Climate

China’s new climate change law may hamper emission cuts

New Climate Change Response Act has come before China has established best way to reduce emissions, say critics

The draft of a proposed Climate Change Law has been completed in the last few days. It remains unpublished but, according to reports on Caixin.com, a consultation draft may be released in October.

This would be China’s first piece of climate change legislation, designed to control and reduce emissions of greenhouse gases and promote sustainable development. The drafting process started in January 2010, with the National Development and Reform Commission leading the process and legal experts from the Chinese Academy of Sciences (CAS), the Chinese Academy of Social Sciences (CASS) and the China University of Politics and Law (CUPL) contributing.

Chang Jiwen, in charge of the drafting team at CAS, says “it’s an achievement just to complete the draft, real progress.” Chang admits the current draft is still quite abstract, but points out it has faced little opposition, indicating, he believes, a broad consensus.

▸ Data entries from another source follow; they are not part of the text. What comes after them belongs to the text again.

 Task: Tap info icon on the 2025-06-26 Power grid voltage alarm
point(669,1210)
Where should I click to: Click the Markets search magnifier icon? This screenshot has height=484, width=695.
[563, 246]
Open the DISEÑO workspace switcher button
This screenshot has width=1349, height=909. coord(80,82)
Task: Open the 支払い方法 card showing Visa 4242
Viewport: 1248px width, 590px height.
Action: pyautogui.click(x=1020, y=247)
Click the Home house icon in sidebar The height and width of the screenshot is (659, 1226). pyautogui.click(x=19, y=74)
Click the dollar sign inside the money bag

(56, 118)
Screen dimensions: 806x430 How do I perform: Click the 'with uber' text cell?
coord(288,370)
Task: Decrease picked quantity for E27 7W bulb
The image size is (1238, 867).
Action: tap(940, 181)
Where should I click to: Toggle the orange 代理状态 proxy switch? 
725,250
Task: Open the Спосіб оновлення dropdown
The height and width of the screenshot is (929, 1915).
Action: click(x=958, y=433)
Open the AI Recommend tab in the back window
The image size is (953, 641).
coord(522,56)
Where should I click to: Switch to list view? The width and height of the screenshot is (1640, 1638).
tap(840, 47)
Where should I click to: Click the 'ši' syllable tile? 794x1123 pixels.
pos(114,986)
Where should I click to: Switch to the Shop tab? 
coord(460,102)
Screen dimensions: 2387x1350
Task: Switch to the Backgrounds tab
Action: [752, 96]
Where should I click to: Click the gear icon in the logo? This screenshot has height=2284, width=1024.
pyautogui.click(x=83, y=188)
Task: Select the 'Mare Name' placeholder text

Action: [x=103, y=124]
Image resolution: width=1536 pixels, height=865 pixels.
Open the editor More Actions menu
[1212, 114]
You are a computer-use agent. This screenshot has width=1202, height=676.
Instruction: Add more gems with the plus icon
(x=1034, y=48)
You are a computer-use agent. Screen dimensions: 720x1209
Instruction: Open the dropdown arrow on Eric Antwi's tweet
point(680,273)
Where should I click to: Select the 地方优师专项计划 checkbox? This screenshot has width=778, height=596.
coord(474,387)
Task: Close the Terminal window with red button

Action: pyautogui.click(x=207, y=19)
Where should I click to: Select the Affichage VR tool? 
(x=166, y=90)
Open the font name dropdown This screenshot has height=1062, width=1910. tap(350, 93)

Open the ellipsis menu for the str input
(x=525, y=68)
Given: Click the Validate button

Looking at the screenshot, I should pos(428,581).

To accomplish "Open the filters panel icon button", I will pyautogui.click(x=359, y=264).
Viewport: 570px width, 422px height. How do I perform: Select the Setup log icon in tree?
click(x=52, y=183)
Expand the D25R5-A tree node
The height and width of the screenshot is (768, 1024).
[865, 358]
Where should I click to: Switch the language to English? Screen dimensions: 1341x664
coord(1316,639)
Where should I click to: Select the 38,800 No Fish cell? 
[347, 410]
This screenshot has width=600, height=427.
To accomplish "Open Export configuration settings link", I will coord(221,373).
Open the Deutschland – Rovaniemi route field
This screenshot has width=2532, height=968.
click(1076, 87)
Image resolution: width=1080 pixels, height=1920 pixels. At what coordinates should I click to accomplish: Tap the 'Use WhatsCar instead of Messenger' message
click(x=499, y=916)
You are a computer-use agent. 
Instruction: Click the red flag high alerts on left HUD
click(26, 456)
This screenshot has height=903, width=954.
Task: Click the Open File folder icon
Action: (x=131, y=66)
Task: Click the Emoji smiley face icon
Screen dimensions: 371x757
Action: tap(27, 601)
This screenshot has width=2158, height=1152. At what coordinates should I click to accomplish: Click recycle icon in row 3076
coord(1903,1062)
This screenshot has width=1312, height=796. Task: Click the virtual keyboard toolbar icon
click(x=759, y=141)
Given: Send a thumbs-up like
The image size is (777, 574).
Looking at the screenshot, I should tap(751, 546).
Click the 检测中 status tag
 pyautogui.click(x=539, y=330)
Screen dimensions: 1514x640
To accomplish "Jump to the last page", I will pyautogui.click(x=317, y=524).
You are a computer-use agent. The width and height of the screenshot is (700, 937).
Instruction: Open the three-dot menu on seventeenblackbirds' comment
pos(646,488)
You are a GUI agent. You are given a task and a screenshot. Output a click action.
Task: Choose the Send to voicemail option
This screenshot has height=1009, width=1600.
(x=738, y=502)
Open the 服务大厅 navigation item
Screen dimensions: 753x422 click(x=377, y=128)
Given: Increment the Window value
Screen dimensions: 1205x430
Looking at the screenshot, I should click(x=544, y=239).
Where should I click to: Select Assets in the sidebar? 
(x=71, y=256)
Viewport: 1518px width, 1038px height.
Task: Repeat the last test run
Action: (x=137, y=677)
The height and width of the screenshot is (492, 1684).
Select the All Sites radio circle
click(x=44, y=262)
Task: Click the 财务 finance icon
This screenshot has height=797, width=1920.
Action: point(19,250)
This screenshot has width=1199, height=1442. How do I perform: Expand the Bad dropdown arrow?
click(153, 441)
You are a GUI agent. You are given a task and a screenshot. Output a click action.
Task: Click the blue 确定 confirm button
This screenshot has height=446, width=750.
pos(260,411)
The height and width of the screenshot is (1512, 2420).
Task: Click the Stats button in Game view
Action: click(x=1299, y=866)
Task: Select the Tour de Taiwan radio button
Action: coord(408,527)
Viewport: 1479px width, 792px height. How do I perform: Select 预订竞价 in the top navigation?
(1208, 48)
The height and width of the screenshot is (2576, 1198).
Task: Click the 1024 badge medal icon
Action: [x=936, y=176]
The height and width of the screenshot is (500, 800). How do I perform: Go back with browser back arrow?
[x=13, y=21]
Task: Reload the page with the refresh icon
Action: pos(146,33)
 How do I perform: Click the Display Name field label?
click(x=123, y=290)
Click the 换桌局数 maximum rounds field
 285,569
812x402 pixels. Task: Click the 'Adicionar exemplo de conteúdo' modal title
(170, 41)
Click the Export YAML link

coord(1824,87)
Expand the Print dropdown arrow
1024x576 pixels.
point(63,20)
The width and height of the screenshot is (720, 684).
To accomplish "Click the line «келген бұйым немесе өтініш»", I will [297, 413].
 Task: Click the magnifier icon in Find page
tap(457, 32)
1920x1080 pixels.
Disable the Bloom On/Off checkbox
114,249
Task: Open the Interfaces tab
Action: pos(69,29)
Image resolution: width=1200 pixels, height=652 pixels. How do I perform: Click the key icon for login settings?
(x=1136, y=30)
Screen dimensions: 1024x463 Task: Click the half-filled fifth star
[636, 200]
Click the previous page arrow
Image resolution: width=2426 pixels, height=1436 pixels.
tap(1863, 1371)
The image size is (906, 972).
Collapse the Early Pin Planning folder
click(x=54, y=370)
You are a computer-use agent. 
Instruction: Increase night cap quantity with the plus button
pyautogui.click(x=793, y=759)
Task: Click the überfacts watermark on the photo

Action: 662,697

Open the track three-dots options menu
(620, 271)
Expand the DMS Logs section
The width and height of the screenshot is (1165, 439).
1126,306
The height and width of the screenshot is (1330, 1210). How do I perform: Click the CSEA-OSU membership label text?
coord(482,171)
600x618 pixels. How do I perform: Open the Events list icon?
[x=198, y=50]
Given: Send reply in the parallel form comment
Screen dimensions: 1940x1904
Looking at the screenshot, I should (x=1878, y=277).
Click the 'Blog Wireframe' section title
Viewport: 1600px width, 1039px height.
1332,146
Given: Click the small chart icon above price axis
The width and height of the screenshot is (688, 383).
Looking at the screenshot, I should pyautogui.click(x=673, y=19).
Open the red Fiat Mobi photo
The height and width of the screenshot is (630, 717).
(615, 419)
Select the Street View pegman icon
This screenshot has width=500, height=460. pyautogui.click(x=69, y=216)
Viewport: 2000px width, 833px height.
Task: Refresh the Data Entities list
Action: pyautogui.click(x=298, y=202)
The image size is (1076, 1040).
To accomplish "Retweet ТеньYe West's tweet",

Professor Cao Mingde of CUPL was also involved. He says that after three decades of rapid development, China has an “inherent need for emissions cuts.” China’s development has been won by sacrificing the environment and public health, he says. What’s more, China’s huge population puts pressure on energy and resources and the existing mode of economic expansion cannot be continued.

However, Cao has concerns that a lack of consensus on how to cut emissions may result in the draft law – which focuses on cap and trade – hampering future emissions cuts.

Cap and trade means that the emissions target is fixed – but businesses don’t know what the financial outcome of making those cuts will be, as the market price of carbon fluctuates. That uncertainty reduces the likelihood that cuts will be made. The results of the EU’s cap and trade system have not been ideal: the price on the EU carbon market is only around three Euros per tonne of carbon.

If a carbon tax is used, then the costs of emissions reduction are fixed – but the emissions target becomes unclear, and we do not know if businesses will opt to make cuts. Some may prefer to just pay the tax, which will not help reduce emissions.

Hu Min, director of the Low-Carbon Development Program at Energy Foundation China, also has carbon trading concerns. Trials of carbon trading started in China in 2010 in five cities and two provinces (Beijing, Tianjin, Shanghai, Chongqing, Shenzhen; Hubei, Guangdong). Hu worries that legislation is lagging behind the market and will not address the difficulties that carbon trading faces.

She does not therefore agree with Chang Jiwen that consensus has been reached. She thinks the draft of the law saw little opposition because it wasn’t taken seriously. “This process hasn’t been faster, and it hasn’t been taken more seriously than any other law. There’s no cause to talk of consensus or of a lack of opposition,” she says.